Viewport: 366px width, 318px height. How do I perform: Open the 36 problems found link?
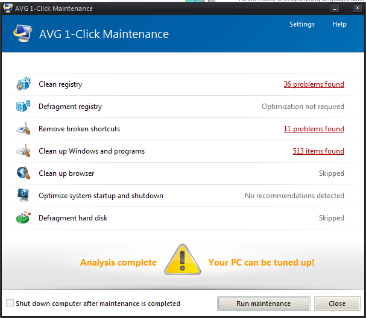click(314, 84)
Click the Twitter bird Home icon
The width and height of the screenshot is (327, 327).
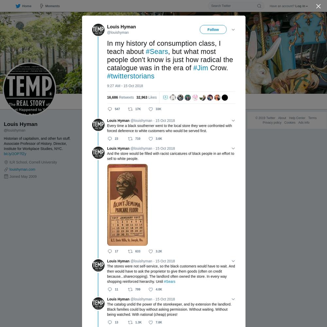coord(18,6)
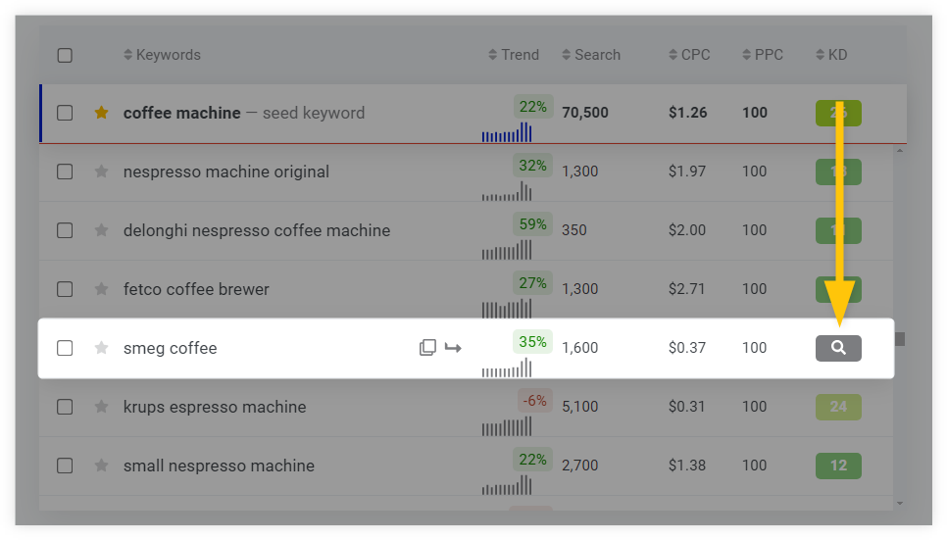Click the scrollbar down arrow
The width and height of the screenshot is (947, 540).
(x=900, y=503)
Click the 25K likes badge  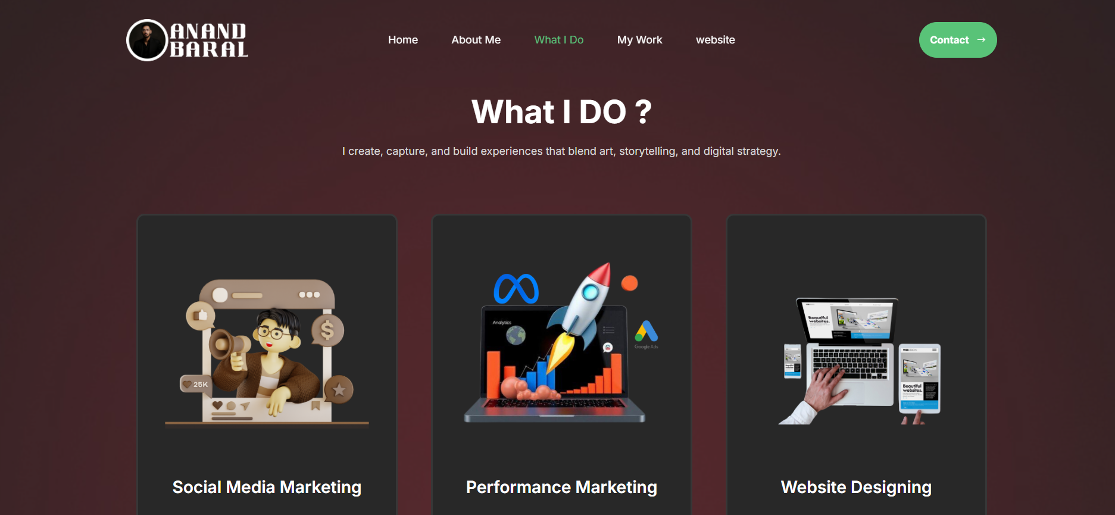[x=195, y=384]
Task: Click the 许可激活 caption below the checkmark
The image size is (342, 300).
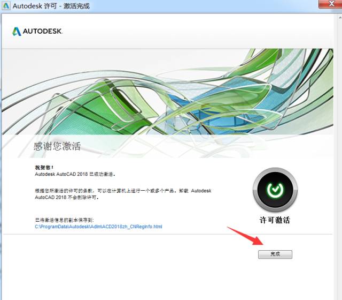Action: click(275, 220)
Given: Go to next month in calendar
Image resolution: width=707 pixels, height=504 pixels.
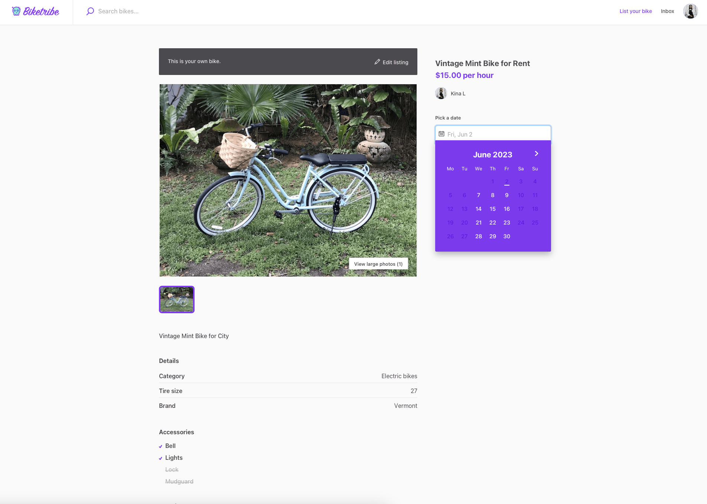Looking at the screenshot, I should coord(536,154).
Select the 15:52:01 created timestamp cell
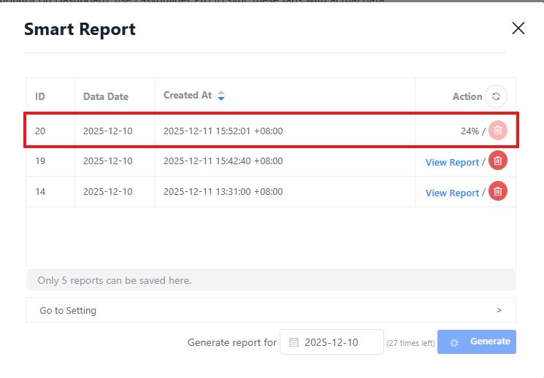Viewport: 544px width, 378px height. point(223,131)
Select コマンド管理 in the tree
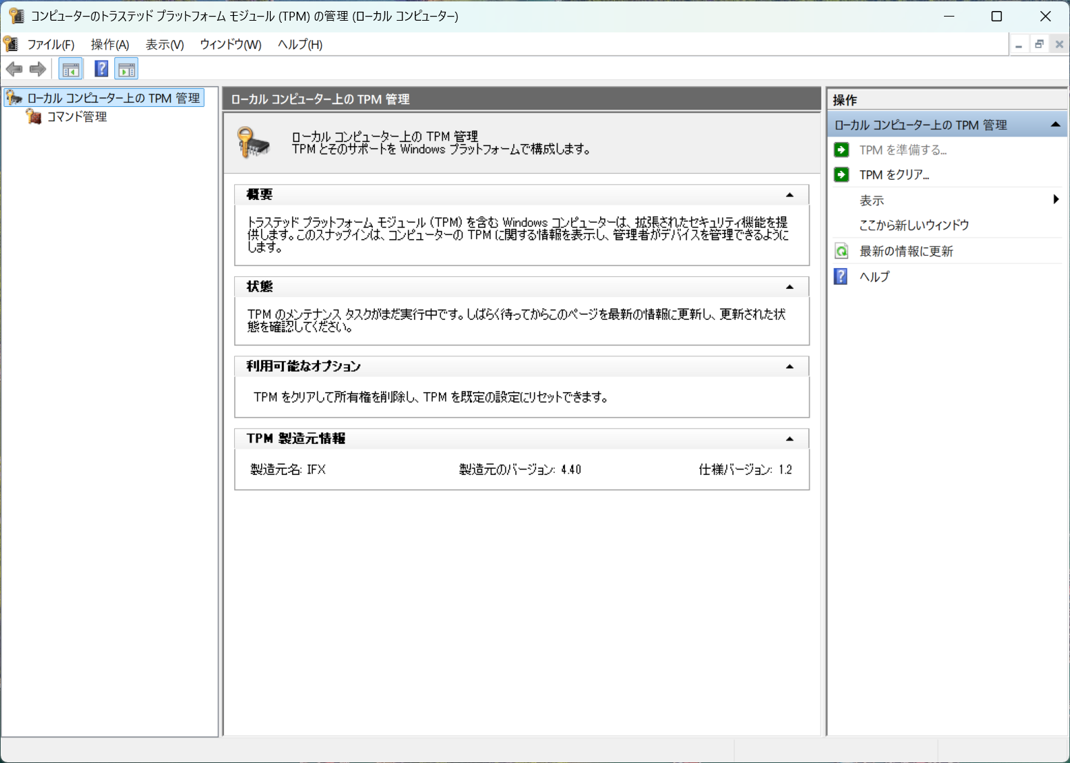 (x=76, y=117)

**Goal of the exercise:** Pick up at the line that holds "Select the 15:52:01 created timestamp cell" and restate each line, word for word, through the last line of the entries. Include both end lines but none of the pictures.

**Written response:**
Select the 15:52:01 created timestamp cell
Viewport: 544px width, 378px height. point(223,131)
Select コマンド管理 in the tree
 (x=76, y=117)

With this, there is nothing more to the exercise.